Insulin Resistance and NAFLD: A Dangerous Liaison beyond the Genetics

Abstract

Over the last decade, the understanding of the association between insulin resistance (IR) and non-alcoholic fatty liver disease (NAFLD) has dramatically evolved. There is clear understanding that carriers of some common genetic variants, i.e., the patatin-like phospholipase domain-containing 3 (PNPLA3) or the transmembrane 6 superfamily member 2 (TM6SF2) are at risk of developing severe forms of NAFLD even in the presence of reduced or absent IR. In contrast, there are obese patients with "metabolic" (non-genetically driven) NAFLD who present severe IR. Owing to the epidemic obesity and the high prevalence of these genetic variants in the general population, the number of pediatric cases with combination of genetic and metabolic NAFLD is expected to be very high. Gut dysbiosis, excessive dietary intake of saturated fats/fructose-enriched foods and exposure to some chemicals contribute all to both IR and NAFLD, adding further complexity to the understanding of their relationship. Once NAFLD is established, IR can accelerate the progression to the more severe form of liver derangement that is the non-alcoholic steatohepatitis.

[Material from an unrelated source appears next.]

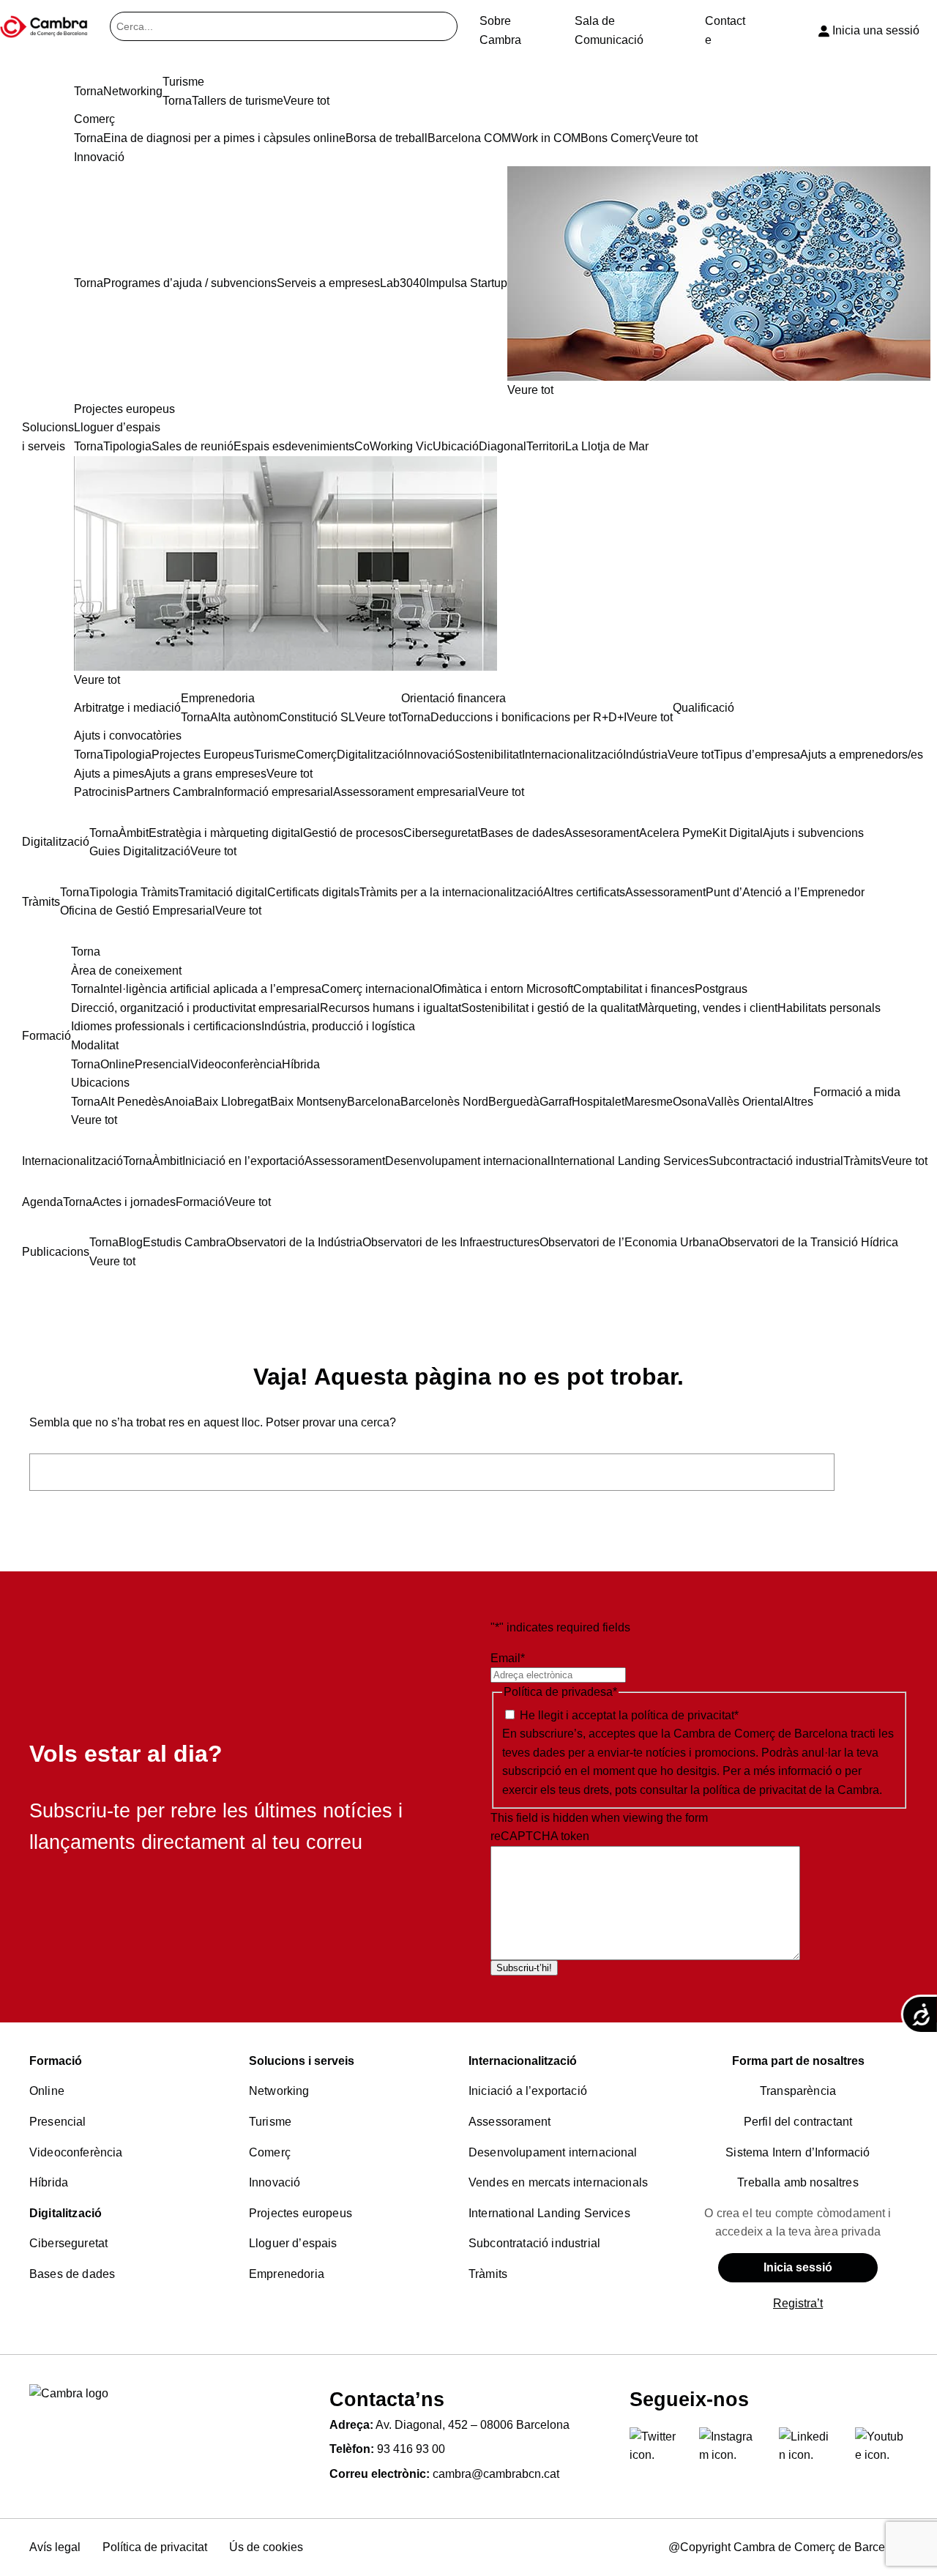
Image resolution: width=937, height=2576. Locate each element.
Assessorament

Keywords: insulin resistance; non-alcoholic fatty liver diseases; obesity.

Figure 1

Summary of the mechanisms favoring intrahepatic accumulation of lipids that are, namely: increased de novo lipogenesis, reduced hepatic lipolysis (this mechanism can be effective in carriers of the PNPLA3 variant) and export as very low dense lipoproteins (VLDL). In patients with high visceral adipose (VAT) to subcutaneous (SAT) tissue ratio, impaired adipose tissue lipolysis caused overflow of lipids to ectopic tissues including the muscle tissue. At the level of the muscle tissue, fat accumulation results ultimately in systemic insulin resistance. Adipose tissue lipolysis contributes to control hepatic glucose production that is enhanced in patients with hepatic steatosis who have commonly impaired adipose tissue lipolysis.